[[ Data for the task, beginning ]]
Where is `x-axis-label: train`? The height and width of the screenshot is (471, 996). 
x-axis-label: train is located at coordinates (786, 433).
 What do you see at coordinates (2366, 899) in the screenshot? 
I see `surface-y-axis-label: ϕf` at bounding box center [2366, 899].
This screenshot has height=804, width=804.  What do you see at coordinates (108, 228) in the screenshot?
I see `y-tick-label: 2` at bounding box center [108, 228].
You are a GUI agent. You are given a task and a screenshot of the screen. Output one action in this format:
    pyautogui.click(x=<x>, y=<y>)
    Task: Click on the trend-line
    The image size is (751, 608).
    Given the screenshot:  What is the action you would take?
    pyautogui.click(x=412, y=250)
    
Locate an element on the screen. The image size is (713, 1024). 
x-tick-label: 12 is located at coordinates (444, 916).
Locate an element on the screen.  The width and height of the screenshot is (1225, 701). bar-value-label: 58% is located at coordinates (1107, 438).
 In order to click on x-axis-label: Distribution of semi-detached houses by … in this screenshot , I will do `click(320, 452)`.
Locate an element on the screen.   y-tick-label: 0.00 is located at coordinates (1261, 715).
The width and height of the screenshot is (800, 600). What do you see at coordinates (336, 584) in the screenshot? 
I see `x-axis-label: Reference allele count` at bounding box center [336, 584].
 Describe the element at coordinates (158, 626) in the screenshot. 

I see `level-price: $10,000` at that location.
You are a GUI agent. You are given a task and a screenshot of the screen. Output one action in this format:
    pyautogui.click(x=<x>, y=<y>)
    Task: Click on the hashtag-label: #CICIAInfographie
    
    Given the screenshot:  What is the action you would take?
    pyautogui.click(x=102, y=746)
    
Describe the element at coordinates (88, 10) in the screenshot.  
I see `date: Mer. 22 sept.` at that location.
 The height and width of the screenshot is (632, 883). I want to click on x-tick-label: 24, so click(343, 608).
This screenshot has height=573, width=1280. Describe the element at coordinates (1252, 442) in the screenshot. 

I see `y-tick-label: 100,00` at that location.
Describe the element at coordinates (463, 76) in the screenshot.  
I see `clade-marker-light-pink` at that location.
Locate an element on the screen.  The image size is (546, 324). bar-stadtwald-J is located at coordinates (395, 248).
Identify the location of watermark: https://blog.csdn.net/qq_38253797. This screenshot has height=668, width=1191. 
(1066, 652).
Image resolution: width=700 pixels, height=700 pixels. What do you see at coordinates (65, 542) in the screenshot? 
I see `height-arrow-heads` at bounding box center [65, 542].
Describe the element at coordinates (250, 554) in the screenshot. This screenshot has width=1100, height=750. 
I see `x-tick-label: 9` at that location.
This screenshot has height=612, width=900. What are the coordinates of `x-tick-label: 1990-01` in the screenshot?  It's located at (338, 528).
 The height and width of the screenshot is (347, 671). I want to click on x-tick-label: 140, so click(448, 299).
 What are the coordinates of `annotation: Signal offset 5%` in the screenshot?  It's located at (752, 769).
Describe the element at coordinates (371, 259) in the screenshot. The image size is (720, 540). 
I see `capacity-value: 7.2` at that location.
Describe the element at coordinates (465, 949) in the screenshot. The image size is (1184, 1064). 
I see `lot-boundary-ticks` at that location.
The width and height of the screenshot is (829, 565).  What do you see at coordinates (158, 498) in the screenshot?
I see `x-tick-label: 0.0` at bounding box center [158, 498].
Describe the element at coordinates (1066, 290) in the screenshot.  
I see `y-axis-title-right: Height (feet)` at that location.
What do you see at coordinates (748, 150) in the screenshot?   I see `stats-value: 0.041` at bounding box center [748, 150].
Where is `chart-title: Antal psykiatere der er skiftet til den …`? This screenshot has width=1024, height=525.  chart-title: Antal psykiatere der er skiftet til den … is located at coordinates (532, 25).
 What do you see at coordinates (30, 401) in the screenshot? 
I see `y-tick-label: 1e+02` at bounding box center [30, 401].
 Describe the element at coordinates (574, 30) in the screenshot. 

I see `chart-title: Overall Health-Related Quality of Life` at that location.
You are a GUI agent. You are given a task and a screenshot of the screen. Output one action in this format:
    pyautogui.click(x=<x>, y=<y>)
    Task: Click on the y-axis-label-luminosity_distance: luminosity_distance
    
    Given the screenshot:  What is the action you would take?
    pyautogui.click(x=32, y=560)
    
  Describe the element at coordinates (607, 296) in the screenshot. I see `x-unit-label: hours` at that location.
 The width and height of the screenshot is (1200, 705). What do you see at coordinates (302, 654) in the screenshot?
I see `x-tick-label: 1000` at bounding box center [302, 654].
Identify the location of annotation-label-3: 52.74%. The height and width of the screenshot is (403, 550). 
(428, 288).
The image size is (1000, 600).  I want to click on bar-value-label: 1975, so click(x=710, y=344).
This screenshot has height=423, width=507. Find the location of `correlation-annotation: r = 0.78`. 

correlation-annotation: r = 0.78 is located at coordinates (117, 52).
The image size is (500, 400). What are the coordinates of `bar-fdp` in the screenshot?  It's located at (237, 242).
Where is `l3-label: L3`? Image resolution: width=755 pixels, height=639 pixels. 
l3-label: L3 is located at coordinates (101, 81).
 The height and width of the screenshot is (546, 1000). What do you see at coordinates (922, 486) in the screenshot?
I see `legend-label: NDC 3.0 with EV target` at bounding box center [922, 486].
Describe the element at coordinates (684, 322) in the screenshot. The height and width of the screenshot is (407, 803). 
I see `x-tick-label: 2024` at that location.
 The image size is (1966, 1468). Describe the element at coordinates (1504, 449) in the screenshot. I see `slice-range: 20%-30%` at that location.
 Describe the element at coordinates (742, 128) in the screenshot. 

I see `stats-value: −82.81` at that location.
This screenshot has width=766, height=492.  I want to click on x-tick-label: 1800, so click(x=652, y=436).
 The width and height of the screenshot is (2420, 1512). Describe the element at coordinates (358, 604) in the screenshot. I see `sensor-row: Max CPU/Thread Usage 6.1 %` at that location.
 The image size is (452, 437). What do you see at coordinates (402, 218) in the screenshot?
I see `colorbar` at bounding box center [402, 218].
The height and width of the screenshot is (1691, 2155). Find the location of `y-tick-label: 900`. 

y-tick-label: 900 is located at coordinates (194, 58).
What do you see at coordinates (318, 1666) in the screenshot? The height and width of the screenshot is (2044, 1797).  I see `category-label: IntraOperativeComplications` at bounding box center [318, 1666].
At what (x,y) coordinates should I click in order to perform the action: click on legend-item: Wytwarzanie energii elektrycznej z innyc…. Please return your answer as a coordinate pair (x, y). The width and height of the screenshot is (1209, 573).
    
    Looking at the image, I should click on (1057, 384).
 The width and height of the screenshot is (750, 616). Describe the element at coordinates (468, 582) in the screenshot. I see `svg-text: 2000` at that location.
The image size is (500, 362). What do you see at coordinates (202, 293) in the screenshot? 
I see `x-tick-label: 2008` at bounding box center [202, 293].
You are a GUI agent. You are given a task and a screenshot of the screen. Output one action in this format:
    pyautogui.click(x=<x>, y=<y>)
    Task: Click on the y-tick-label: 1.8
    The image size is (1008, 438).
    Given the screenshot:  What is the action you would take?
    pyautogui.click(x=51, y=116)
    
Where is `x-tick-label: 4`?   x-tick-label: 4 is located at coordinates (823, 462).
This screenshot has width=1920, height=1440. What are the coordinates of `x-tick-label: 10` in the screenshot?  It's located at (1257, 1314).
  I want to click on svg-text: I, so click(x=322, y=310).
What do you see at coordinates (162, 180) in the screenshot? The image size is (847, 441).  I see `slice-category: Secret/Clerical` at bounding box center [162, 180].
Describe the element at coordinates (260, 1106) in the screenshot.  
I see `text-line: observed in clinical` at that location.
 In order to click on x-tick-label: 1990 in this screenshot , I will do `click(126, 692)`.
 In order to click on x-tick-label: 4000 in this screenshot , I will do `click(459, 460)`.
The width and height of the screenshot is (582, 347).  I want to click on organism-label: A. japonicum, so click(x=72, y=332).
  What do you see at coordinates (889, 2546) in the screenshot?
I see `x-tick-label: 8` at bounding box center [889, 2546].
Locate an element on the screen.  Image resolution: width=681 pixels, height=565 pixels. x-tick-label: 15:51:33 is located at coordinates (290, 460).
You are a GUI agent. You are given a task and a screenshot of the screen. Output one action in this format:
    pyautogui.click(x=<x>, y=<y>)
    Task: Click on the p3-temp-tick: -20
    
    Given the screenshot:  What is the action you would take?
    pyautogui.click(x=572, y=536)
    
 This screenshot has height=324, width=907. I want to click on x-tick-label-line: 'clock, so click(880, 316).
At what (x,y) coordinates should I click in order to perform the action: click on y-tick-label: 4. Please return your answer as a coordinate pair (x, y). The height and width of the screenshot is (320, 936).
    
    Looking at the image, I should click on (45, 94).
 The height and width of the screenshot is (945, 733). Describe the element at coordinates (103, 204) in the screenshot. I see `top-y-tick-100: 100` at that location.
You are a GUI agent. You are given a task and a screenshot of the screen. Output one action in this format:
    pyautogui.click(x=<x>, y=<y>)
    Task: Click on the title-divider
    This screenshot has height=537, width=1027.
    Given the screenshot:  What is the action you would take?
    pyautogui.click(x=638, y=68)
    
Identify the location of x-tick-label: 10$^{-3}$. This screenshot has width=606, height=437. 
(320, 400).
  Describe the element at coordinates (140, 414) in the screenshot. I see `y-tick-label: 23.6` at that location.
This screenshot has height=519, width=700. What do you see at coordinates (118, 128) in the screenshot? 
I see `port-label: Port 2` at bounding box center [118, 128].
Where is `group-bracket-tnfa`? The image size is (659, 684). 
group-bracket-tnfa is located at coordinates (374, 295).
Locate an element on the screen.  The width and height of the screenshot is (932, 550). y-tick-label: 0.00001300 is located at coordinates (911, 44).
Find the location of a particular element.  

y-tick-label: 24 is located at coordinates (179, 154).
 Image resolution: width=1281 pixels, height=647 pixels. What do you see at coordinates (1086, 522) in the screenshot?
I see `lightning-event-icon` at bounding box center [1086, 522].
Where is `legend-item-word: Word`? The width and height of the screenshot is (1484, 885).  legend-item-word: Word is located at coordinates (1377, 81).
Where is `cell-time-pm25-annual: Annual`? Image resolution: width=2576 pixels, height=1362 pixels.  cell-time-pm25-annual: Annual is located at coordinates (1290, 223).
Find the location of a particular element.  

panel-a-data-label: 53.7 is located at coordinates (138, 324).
[[ Data for the task, end ]]
Exercise details
Update the stretch of the listing from the line containing "Describe the element at coordinates (574, 30)" through the line containing "Overall Health-Related Quality" by changing "Describe" to "Identify", leaving all else unchanged.

Written response
 Identify the element at coordinates (574, 30) in the screenshot. 

I see `chart-title: Overall Health-Related Quality of Life` at that location.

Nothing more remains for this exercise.